Федор. Может быть, и от гордости… И вот еще что. У портных иногда зеркала углом поставлены, платье примерять, чтобы лучше видно было сбоку и сзади. Боюсь я этих зеркальных углов, ох, как боюсь! Спереди-то я ничего, даже недурен как будто, – «ах, как красиво!» А вот сбоку-то, сбоку, почти сзади – не узнаю себя, – в затылке, там, где скоро плешь начнется, да и в лице, особенно, в нижней челюсти, в углу носа и лба – что-то звериное, хищное, и смешное, и стыдное, стыдное… Сам себе чертом кажусь, своим собственным чертом…

Катя. А вы в черта верите?

Федор. Не знаю, право. В Бога-то вот не верю, а в черта, не знаю, может быть, и верю… Должно быть, это от бабушки да дедушки, купцов Вахрамеевых. Говорят, прадед наш старовером был, федосеевцем.[14] Ну, и от матери тоже: святая, смиренница, воды не замутит, а черта боялась; – так и умерла со страху. Вот и Гриша в нее… А знаете, Катя, я вам сейчас как на духу каюсь – вот, как старцу.
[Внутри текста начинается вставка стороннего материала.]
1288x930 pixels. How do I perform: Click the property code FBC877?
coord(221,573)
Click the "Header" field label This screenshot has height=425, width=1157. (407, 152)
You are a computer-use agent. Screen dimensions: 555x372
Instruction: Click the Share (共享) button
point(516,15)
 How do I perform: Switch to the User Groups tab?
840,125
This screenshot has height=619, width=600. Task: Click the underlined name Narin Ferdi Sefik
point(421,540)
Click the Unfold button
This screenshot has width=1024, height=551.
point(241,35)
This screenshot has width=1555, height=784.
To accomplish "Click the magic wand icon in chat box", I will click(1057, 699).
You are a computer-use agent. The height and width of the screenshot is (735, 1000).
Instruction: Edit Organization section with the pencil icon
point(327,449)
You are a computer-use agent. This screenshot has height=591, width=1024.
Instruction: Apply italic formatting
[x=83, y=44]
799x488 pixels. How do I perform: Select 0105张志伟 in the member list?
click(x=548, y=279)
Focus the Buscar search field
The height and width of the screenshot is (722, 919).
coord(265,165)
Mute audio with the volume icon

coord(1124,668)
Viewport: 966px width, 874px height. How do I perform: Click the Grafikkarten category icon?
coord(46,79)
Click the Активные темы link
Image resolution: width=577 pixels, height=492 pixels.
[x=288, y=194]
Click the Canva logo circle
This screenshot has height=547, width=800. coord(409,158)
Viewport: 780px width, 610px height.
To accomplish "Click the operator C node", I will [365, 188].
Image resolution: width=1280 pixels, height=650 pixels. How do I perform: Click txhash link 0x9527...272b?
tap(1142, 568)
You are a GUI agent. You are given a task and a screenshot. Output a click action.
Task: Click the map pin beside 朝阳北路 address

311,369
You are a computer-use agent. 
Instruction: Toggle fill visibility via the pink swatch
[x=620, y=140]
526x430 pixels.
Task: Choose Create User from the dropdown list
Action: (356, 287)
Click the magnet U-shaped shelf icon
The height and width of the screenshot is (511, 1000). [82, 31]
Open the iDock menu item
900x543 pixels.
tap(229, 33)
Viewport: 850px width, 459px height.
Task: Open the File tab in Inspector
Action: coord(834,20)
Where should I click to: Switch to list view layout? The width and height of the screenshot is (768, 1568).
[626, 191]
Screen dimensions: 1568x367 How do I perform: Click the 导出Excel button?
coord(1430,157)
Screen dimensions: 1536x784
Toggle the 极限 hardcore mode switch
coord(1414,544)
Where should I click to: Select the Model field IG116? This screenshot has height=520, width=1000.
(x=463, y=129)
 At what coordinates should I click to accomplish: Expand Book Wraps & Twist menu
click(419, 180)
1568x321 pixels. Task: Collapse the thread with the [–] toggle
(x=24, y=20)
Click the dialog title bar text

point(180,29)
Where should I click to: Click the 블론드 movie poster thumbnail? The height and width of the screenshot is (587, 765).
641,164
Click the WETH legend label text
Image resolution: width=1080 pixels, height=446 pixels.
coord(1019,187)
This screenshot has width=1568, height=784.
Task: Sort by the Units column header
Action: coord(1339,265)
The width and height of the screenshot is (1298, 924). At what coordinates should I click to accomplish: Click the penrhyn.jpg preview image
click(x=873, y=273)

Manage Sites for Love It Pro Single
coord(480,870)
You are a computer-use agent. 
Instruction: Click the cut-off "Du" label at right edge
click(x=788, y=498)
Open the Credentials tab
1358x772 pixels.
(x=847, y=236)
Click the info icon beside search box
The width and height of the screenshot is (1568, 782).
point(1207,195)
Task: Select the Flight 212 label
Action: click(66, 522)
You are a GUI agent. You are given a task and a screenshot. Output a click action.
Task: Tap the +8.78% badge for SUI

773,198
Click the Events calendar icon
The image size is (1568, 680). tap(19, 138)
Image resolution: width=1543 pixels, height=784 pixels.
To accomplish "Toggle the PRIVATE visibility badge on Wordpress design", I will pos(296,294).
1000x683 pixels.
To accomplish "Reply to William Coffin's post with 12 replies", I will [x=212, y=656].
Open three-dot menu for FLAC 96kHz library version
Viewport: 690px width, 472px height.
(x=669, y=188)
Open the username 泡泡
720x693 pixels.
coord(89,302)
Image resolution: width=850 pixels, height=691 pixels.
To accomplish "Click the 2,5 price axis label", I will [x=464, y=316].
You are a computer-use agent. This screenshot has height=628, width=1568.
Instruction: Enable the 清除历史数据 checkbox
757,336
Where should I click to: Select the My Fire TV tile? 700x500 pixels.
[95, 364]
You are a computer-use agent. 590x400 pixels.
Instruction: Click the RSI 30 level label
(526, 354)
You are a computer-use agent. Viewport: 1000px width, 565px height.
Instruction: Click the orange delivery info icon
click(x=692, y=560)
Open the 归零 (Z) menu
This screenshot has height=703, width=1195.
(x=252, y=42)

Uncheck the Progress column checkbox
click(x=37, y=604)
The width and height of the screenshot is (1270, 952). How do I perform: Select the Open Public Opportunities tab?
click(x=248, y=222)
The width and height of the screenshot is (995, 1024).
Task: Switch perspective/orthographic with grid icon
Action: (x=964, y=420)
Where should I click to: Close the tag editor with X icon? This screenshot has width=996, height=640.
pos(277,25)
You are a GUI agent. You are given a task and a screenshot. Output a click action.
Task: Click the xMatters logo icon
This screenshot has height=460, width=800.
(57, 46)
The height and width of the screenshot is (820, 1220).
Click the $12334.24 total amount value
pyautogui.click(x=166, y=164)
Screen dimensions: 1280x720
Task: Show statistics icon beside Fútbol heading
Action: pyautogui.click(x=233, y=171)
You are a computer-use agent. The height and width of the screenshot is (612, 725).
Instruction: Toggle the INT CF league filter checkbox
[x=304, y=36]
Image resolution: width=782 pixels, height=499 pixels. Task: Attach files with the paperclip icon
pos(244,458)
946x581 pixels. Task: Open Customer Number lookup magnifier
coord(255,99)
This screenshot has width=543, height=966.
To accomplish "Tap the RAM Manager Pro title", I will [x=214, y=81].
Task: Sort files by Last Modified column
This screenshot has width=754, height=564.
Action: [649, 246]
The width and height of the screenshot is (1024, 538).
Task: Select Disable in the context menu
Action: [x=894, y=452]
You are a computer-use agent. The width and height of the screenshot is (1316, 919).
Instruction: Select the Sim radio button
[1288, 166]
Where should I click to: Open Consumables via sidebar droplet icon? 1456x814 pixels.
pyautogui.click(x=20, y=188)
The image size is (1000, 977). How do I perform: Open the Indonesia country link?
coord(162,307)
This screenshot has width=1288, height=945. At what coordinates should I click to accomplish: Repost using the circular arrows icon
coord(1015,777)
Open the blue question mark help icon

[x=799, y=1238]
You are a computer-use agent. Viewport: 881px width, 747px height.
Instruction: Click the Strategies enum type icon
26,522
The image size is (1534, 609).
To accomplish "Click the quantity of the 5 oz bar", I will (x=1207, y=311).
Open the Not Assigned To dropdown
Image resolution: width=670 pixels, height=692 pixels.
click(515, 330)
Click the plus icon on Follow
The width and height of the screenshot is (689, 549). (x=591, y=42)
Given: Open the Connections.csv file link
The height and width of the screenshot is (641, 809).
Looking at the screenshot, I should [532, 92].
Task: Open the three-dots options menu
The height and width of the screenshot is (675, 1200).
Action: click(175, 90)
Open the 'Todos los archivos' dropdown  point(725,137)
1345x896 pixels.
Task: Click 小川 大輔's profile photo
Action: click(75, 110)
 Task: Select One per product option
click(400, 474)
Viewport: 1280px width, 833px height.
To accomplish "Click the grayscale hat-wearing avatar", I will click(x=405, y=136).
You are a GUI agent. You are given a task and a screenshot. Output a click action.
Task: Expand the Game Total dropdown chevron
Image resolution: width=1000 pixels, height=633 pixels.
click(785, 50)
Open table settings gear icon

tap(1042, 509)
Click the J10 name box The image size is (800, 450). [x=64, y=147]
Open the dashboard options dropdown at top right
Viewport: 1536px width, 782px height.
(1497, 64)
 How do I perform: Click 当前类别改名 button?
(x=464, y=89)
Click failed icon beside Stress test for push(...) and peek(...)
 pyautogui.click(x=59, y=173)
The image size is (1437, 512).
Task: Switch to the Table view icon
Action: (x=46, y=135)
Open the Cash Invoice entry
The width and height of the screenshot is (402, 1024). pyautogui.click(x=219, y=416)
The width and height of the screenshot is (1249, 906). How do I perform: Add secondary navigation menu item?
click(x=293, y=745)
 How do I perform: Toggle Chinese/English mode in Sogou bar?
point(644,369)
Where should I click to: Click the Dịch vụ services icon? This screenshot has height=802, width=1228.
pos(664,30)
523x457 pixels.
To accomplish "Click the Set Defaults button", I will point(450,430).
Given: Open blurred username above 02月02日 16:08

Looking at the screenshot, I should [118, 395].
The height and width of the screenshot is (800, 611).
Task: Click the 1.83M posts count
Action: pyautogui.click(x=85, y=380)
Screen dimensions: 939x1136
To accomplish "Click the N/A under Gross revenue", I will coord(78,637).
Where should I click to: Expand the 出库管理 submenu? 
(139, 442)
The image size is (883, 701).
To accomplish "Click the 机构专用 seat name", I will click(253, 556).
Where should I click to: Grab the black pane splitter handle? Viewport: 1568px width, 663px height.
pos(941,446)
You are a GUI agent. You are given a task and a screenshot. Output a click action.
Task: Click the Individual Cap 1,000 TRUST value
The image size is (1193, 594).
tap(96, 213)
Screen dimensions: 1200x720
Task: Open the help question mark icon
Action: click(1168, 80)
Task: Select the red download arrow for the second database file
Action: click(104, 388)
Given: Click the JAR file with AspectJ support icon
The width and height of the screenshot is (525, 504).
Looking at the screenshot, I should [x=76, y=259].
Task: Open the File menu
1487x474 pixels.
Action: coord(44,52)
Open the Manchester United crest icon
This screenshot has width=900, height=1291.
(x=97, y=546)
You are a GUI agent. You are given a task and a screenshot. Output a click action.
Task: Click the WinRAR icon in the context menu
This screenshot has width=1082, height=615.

И почему это вдруг?.. А кажется, что вы поймете, – не простите, нет, да и что прощать?.. А только поймете, но ведь и этого довольно.

Катя. Да, пойму. А простить вас, значит, и себя простить: когда вы о себе говорите, мне кажется, что и я в зеркальном углу, и тоже себе не очень-то нравлюсь. У каждого свой черт. А насчет проклятых от века, кто это подумал, тот был сам во власти черта.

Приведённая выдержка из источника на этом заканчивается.